::: Texte support

J’ai appris pas à pas toute la pratique de mon métier, caviste, œnologue, laborantin. Avec le directeur, on allait à la vigne. Je me souviens que lors des attentats du 11 septembre 2001, nous étions en train de couper les raisins. Tous les boulots, je les ai faits, je sais ce que cela représente, le temps que ça prend. J’ai travaillé sur beaucoup de cépages. Si vous suivez la voie du bachelor-master d’aujourd’hui, à la sortie vous possédez la théorie, mais avec au mieux six mois de stage, vous avez peu de pratique. Voilà la chance que j’ai eue.
Parallèlement à cette pratique, vous avez poursuivi votre formation d’œnologue pendant 12 ans, en passant à l’École supérieure d’œnologie dès 1988 jusqu’à la maîtrise fédérale en 2000. C’est le temps qu’il faut pour devenir un bon œnologue ?
C’est compliqué d’aller plus vite. Le métier fonctionne à l’expérience. Il faut avoir le souvenir des millésimes, chaque année est différente. Nous avons une palette de jeu très large dans un pays qui présente une grande diversité de cépages (plus de 70 en Suisse), alors que dans la région de Bourgogne, ils en ont quatre ou cinq. Œnologie à Façon travaille avec des clients dont la philosophie, le terroir, les cépages, les gammes de vins sont différents. Tenir compte de tous ces éléments ne s’apprend pas en un jour.

En 2013 justement, vous avez quitté Hammel pour entrer dans l’entreprise Œnologie à Façon, à Perroy, avant de la racheter en 2021, avec vos deux associés. Qu’est-ce qui a motivé ces décisions ?

J’avais passé la quarantaine. Il me semblait que j’avais fait un peu le tour, j’avais envie d’un nouveau challenge. Un jour, lors d’une dégustation à Mont-sur-Rolle, avec le patron d’Œnologie à Façon, Claude Jaccard, que je connaissais et dont je savais qu’il allait partir à la retraite, j’ai fait acte de candidature. Il m’a demandé de bien réfléchir. J’ai renouvelé mon intérêt et après cela tout est allé très vite. J’ai travaillé 5-6 ans comme employé avec la perspective de reprendre la société. Avec deux associés, qui sont d’ailleurs des neveux de Claude Jaccard, nous avons racheté l’entreprise en 2021, en restant locataires des bâtiments. Nous constituons une super-équipe, que nous avons renforcée avec des œnologues plus jeunes que nous, dans la trentaine.

::::::

» **Objectif visé**
Extrayez du texte sur le métier d’œnologue le passage qui va de « J’ai appris pas » à « bon œnologue ? ».

::: Informations fournies

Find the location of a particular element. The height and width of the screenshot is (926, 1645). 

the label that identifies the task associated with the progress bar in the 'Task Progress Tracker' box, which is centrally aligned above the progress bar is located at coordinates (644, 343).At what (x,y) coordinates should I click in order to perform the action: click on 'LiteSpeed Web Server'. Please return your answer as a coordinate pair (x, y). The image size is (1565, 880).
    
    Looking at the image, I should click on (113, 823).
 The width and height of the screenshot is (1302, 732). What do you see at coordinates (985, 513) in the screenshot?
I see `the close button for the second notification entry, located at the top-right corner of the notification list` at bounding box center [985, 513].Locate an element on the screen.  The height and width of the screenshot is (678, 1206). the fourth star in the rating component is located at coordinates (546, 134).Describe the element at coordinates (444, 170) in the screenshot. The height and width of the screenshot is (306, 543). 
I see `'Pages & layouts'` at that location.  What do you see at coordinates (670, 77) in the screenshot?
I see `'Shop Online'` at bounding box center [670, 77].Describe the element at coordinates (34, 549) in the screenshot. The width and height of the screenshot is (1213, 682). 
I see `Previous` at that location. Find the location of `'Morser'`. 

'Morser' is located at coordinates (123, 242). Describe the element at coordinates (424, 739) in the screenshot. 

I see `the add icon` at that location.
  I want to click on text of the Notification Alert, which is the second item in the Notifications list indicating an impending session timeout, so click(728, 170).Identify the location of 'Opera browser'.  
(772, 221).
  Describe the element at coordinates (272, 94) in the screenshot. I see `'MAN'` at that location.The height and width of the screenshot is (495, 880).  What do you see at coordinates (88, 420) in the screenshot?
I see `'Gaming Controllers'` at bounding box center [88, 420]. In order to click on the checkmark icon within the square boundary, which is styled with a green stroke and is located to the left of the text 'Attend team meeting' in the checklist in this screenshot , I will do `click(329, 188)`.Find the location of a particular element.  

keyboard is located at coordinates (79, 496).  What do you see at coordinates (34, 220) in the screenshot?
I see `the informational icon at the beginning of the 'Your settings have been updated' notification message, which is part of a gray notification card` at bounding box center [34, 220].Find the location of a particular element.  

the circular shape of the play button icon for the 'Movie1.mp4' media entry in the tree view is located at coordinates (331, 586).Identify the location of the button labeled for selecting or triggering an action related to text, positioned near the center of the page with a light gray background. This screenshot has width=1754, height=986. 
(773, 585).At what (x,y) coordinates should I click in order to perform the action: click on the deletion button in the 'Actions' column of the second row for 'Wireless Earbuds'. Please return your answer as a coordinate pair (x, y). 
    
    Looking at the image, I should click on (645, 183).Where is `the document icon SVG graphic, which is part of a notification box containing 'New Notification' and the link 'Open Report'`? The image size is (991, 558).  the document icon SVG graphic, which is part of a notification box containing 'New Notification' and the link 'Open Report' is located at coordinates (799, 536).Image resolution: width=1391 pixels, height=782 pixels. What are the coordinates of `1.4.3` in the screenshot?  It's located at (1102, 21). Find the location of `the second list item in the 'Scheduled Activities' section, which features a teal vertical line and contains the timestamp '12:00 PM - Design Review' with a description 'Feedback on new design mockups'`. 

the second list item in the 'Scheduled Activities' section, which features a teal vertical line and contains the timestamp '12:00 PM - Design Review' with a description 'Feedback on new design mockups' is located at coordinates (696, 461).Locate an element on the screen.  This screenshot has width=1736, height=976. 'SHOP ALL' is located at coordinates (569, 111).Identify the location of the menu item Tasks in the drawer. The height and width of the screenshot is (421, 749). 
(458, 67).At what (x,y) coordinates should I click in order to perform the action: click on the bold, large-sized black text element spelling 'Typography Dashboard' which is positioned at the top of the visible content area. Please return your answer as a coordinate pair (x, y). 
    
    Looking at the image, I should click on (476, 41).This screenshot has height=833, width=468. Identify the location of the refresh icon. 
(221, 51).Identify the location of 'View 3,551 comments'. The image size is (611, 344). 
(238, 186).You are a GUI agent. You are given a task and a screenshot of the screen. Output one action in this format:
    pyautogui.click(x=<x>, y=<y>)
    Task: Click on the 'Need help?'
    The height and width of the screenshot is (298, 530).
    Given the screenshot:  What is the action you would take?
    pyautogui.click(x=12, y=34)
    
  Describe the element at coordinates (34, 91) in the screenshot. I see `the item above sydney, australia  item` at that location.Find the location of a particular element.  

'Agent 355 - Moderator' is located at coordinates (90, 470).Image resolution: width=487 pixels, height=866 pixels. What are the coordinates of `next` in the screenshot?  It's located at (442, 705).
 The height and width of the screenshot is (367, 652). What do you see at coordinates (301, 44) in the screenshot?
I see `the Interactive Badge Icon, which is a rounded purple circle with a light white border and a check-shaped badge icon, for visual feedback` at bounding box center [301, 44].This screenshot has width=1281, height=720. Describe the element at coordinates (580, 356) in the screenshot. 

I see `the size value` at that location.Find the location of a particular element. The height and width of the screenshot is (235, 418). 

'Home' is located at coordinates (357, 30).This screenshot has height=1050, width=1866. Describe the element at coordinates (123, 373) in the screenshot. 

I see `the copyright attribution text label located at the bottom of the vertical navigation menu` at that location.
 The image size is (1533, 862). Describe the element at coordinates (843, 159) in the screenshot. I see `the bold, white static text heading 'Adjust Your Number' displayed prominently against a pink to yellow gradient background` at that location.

::::::

» **Réponse**
J’ai appris pas à pas toute la pratique de mon métier, caviste, œnologue, laborantin. Avec le directeur, on allait à la vigne. Je me souviens que lors des attentats du 11 septembre 2001, nous étions en train de couper les raisins. Tous les boulots, je les ai faits, je sais ce que cela représente, le temps que ça prend. J’ai travaillé sur beaucoup de cépages. Si vous suivez la voie du bachelor-master d’aujourd’hui, à la sortie vous possédez la théorie, mais avec au mieux six mois de stage, vous avez peu de pratique. Voilà la chance que j’ai eue.
Parallèlement à cette pratique, vous avez poursuivi votre formation d’œnologue pendant 12 ans, en passant à l’École supérieure d’œnologie dès 1988 jusqu’à la maîtrise fédérale en 2000. C’est le temps qu’il faut pour devenir un bon œnologue ?